[Opening MATERIALS PROVIDED section]

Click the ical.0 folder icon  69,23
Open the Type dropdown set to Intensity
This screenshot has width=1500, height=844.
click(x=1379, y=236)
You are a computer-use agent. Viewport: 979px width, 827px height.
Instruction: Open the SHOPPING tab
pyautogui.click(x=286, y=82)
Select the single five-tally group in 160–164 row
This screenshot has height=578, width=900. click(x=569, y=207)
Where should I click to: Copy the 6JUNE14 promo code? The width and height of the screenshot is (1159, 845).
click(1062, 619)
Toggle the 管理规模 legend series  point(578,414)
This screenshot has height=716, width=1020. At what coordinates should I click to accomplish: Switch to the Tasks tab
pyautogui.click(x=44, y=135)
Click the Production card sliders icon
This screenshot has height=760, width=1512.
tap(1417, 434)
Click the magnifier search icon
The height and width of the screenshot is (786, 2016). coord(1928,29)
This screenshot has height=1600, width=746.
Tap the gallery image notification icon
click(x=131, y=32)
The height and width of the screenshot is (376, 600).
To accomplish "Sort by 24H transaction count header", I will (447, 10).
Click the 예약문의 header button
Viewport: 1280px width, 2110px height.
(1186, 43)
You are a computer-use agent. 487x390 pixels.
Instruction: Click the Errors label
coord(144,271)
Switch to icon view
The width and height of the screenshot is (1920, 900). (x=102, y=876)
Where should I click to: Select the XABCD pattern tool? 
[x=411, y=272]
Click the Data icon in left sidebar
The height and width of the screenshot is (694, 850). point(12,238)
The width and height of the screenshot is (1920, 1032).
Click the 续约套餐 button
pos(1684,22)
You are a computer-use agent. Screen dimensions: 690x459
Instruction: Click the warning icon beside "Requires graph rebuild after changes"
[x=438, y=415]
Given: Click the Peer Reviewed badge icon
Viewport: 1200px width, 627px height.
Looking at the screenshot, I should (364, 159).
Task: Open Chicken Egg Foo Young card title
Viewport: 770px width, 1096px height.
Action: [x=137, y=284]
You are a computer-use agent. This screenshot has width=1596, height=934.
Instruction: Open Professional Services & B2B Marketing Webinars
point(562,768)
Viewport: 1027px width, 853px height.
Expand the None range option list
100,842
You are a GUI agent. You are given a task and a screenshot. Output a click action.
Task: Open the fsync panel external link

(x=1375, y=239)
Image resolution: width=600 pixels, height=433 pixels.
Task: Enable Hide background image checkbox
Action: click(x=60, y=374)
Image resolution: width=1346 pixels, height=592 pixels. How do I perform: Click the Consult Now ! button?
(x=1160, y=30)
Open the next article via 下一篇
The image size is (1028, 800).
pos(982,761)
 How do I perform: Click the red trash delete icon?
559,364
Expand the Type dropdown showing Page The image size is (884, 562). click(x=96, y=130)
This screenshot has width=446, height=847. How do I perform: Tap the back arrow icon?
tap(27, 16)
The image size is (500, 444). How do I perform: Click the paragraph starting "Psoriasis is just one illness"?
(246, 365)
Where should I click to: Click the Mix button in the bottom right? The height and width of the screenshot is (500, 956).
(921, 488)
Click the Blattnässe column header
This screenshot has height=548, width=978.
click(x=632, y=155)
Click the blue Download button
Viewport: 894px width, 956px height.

[Closing MATERIALS PROVIDED section]

Each line in the records above with "computer" must be returned.

- **RESPONSE BELOW**
You are a computer-use agent. Viewport: 979px width, 827px height.
You are a computer-use agent. 487x390 pixels.
You are a computer-use agent. Screen dimensions: 690x459
You are a computer-use agent. This screenshot has width=1596, height=934.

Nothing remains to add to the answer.